Le chef de l'Etat, Abdoulaye Wade en tournée dans la banlieue lors des inondations de l'année dernière
Le chef de l'Etat, Abdoulaye Wade en tournée dans la banlieue lors des inondations de l'année dernière
Il y a de ces situations qui se passent de commentaires. Pour passer ses vacances, le Président de la République s’est trouvé un coin de paradis, quelque part en Suisse. Ainsi chaque année, en cette même période, il peut se rendre au bord du Lac Léman pour un repos bien mérité, les pieds dans l’eau. Et si l’on en croit la Une du journal Le Quotidien de ce matin (jeudi 27 août 2009), Me Abdoulaye Wade n’a pas son pareil pour prendre un repos bien mérité. Disons le tout net, il sait comment se payer du bon temps. Après la Suisse, le chef de l’Etat a fait cap sur la France, à Biarritz plus exactement, où, avec toute la délégation qui l’accompagne – même en vacances, il est quand même président – il loge au bien nommé hôtel du Palais. Selon Le Quotidien, les vacances du Président ont déjà coûté 750 millions de francs CFA au Trésor Public. Rien n’est trop beau pour le bonheur de notre cher président.

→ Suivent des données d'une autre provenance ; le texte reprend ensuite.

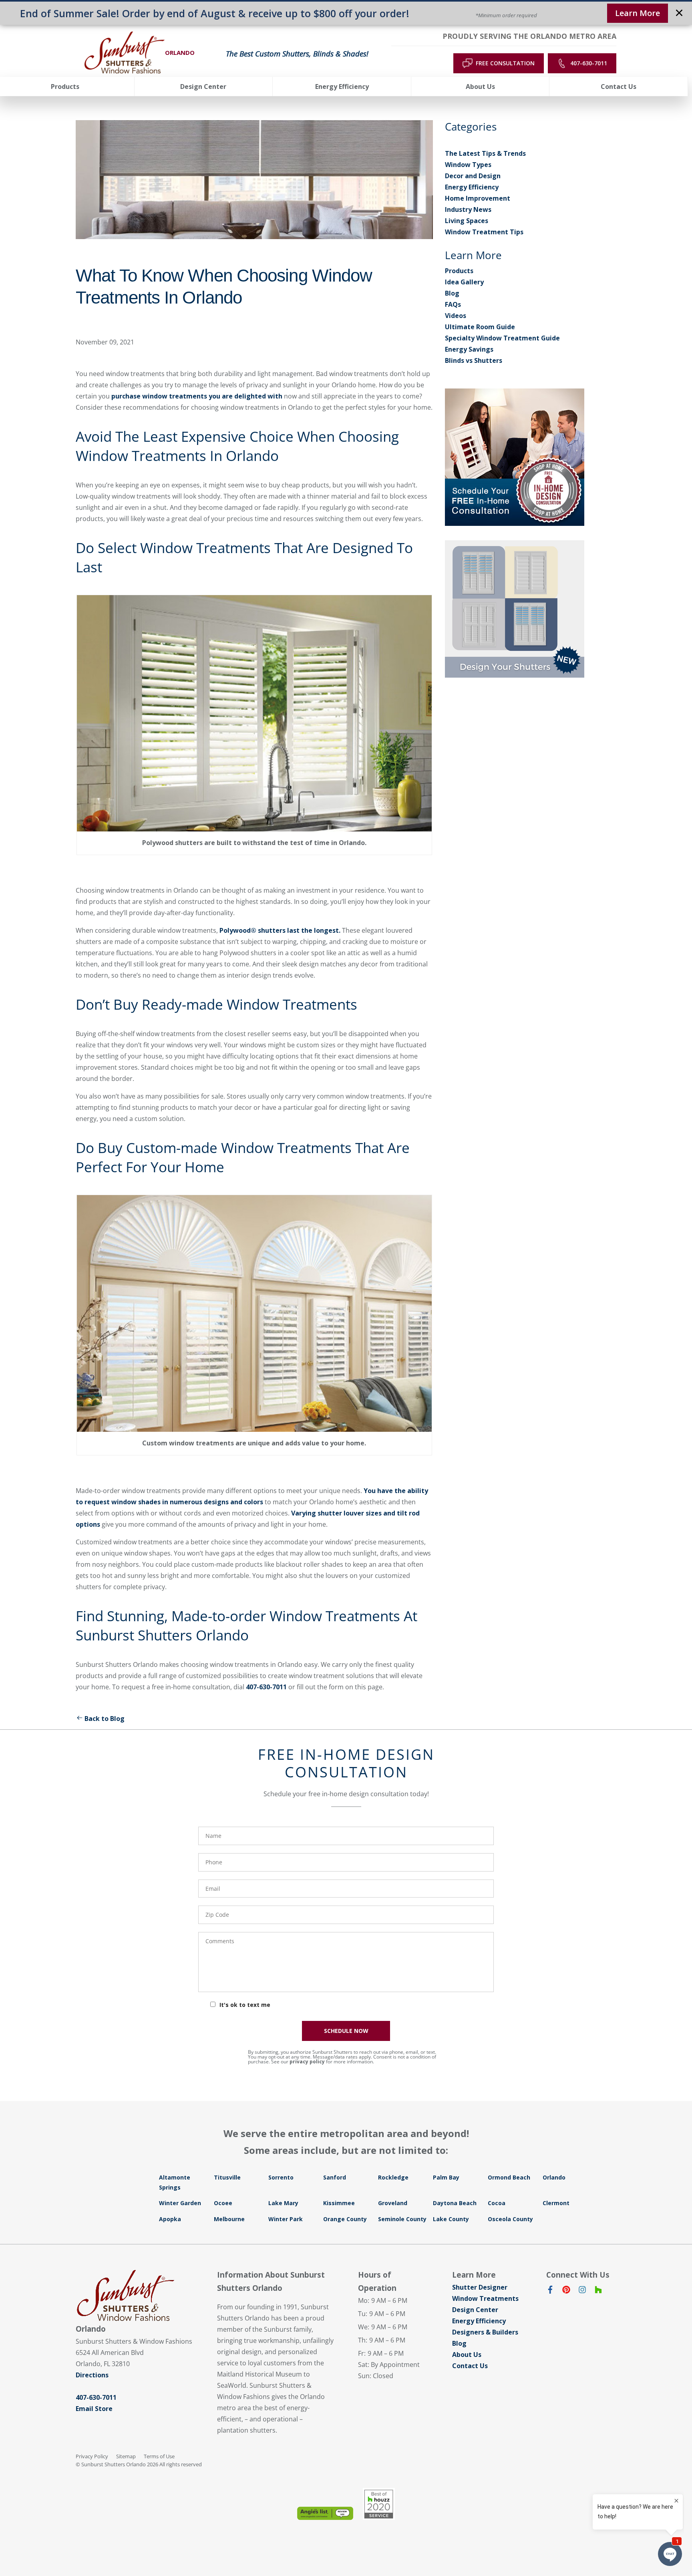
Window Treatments (485, 2298)
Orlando (554, 2177)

Ainsi donc, au moment où le chef de l’Etat se sent obliger d’aller jusqu’en Europe, pour pouvoir bien se reposer les pieds dans l’eau, ici à Dakar, dans la banlieue, à Pikine et Guédiawaye – pour faire simple parce qu’il y a bien d’autres zones qui sont touchées – c’est l’eau qui va vers les populations, envahit leurs demeures et transforme leur vie en enfer. Et le pire, c’est qu’un tel drame aurait pu être évité, si seulement les autorités avaient pris toute la mesure de l’ampleur de la situation. Parce que cela fait tout de même des années, que les populations de ces quartiers vivent le même calvaire, tous les ans en cette même période.

Cette année encore, il a fallu plusieurs reportages dans les médias sur le drame que sont en train de vivre les habitants des zones sinistrées pour que le gouvernement daigne réagir, en déclenchant le plan Orsec avec un budget de 2 milliards de francs CFA. Et selon le Premier ministre qui a annoncé la bonne ( ?) nouvelle, tous les moyens seront déployés pour évacuer l’eau des zones inondées. Le Président de la République aurait donné des instructions très fermes. En effet, selon Souleymane Ndéné Ndiaye, de là où il est, c'est-à-dire en vacances entre la Suisse et la France, son patron «suit de très près la situation». Décidément il n’y a que les politiciens pour sortir des énormités comme celle là. Mais enfin, ce n’est pas mal de suivre la situation de très près, même quand on est à des milliers de kilomètres, mais c’est encore mieux quand on est tout près.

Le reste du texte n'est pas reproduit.